### [YOUR GOAL]
Pull out every line of the entries that contains the word "arrow", and copy each one as it appears.

### [WORKING DATA]

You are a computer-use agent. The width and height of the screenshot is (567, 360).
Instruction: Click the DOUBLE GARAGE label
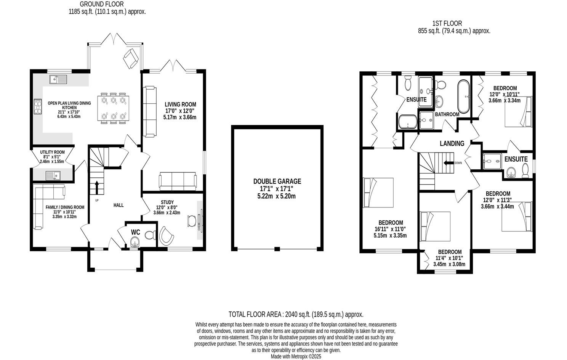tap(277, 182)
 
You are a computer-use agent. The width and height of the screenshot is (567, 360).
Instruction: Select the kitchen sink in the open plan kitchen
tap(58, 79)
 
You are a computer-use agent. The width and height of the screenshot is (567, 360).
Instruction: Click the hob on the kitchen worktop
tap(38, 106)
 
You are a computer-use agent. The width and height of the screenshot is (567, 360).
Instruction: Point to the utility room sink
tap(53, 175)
--
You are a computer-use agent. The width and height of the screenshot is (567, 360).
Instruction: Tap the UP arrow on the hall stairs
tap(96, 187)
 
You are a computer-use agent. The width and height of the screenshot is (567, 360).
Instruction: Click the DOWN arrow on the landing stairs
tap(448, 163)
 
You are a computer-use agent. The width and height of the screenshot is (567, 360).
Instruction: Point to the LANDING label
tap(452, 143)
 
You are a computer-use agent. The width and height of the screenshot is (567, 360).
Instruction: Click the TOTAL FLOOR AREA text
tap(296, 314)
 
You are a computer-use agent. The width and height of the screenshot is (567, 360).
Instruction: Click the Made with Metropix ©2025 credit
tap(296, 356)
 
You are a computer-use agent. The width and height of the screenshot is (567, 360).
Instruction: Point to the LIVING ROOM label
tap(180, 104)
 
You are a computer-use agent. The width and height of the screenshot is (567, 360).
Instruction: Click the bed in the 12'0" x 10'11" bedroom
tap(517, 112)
* * *
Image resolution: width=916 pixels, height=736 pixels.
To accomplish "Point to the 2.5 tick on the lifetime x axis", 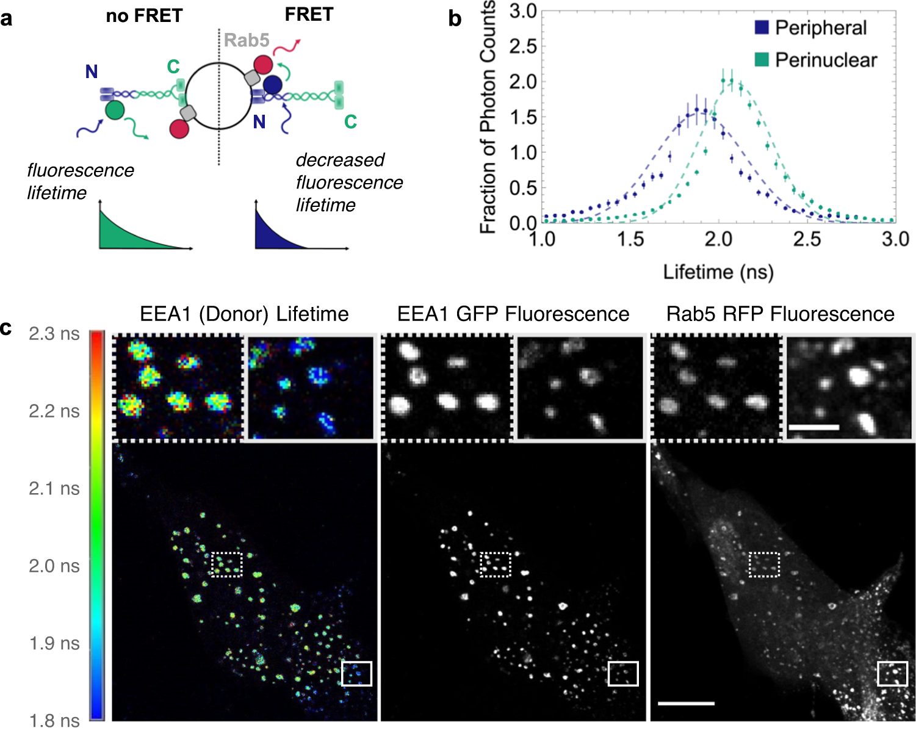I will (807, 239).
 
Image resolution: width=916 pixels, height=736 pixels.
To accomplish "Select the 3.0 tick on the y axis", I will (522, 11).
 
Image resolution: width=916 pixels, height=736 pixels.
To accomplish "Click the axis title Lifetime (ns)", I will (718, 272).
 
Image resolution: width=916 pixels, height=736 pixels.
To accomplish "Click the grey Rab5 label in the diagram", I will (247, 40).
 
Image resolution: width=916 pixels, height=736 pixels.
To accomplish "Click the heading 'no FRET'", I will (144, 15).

### [RESPONSE]
Instruction: Tap the UP arrow on the hall stairs
Instruction: Click the DOWN arrow on the landing stairs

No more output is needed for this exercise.